Ask/allowlist/full behave the same as the headless node host; denied prompts return `SYSTEM_RUN_DENIED`.
* On headless node host, `system.run` is gated by exec approvals (`~/.openclaw/exec-approvals.json`).
## Exec node binding
When multiple nodes are available, you can bind exec to a specific node.
This sets the default node for `exec host=node` (and can be overridden per agent).
Global default:
```bash
openclaw config set tools.exec.node "node-id-or-name"
```
Per-agent override:
```bash
openclaw config get agents.list
openclaw config set agents.list[0].tools.exec.node "node-id-or-name"
```
Unset to allow any node:
```bash
openclaw config unset tools.exec.node
openclaw config unset agents.list[0].tools.exec.node
```
## Permissions map
Nodes may include a `permissions` map in `node.list` / `node.describe`, keyed by permission name (e.g. `screenRecording`, `accessibility`) with boolean values (`true` = granted).
## Headless node host (cross-platform)
OpenClaw can run a **headless node host** (no UI) that connects to the Gateway
WebSocket and exposes `system.run` / `system.which`. This is useful on Linux/Windows
or for running a minimal node alongside a server.
Start it:
```bash
openclaw node run --host <gateway-host> --port 18789
```
Notes:
* Pairing is still required (the Gateway will show a node approval prompt).
* The node host stores its node id, token, display name, and gateway connection info in `~/.openclaw/node.json`.
* Exec approvals are enforced locally via `~/.openclaw/exec-approvals.json`
(see [Exec approvals](/tools/exec-approvals)).
* On macOS, the headless node host prefers the companion app exec host when reachable and falls
back to local execution if the app is unavailable.
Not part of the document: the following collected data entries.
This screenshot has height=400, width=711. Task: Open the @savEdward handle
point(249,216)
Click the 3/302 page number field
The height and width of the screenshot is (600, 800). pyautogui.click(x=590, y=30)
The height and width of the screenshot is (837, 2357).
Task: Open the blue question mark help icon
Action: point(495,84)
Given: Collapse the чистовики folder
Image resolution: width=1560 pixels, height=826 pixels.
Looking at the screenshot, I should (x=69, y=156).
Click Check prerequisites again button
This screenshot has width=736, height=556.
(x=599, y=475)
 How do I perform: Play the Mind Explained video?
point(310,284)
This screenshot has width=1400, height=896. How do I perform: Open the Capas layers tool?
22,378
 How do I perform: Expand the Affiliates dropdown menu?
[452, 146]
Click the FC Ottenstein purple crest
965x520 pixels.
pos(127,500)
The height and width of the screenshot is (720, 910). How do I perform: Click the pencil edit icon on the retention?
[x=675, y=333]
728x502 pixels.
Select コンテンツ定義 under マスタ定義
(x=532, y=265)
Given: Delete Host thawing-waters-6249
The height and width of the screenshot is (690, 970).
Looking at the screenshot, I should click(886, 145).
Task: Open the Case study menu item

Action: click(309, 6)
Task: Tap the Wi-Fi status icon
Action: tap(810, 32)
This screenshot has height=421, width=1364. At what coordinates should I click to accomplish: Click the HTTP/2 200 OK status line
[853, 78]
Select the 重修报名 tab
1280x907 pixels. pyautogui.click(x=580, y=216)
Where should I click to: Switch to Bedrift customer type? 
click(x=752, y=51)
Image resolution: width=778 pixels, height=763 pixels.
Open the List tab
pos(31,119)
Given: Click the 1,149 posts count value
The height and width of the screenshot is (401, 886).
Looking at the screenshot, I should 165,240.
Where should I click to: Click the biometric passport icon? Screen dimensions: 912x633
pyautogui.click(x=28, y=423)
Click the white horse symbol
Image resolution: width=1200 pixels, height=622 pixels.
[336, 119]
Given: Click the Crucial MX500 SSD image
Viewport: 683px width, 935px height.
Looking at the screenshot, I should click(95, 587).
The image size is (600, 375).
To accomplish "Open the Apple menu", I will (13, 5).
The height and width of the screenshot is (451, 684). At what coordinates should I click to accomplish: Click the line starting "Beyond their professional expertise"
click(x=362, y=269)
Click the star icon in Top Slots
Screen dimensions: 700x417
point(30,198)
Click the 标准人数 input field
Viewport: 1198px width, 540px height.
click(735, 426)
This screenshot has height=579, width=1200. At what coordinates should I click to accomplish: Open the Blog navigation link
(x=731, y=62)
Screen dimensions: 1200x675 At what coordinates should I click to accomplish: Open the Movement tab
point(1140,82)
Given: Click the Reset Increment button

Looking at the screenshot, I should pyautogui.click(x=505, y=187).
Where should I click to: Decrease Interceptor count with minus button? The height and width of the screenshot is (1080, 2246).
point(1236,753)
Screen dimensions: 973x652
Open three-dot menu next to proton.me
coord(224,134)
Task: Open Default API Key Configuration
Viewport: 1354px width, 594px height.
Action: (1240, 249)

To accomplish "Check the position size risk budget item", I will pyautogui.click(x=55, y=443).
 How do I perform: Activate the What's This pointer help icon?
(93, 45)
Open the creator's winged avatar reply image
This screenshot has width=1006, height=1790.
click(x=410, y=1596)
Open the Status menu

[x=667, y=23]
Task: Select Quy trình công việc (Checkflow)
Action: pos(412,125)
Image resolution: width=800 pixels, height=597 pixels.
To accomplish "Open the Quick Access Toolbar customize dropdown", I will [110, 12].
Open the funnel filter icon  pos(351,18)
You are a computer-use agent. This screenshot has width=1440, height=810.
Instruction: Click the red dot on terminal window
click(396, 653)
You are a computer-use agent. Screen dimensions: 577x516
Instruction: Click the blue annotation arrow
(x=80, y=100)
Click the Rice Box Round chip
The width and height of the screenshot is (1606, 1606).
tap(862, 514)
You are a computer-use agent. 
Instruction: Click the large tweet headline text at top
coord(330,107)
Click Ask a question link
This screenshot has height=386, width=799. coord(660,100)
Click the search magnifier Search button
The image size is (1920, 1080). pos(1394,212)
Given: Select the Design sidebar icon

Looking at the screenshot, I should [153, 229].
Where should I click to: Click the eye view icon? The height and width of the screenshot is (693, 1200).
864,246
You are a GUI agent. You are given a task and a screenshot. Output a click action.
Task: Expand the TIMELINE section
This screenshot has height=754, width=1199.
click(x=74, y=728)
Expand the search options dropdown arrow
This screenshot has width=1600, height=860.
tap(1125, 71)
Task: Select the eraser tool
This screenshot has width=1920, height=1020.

Set `OPENCLAW_NODE_EXEC_HOST=app` to require
the app, or `OPENCLAW_NODE_EXEC_FALLBACK=0` to disable fallback.
* Add `--tls` / `--tls-fingerprint` when the Gateway WS uses TLS.
## Mac node mode
* The macOS menubar app connects to the Gateway WS server as a node (so `openclaw nodes …` works against this Mac).
* In remote mode, the app opens an SSH tunnel for the Gateway port and connects to `localhost`.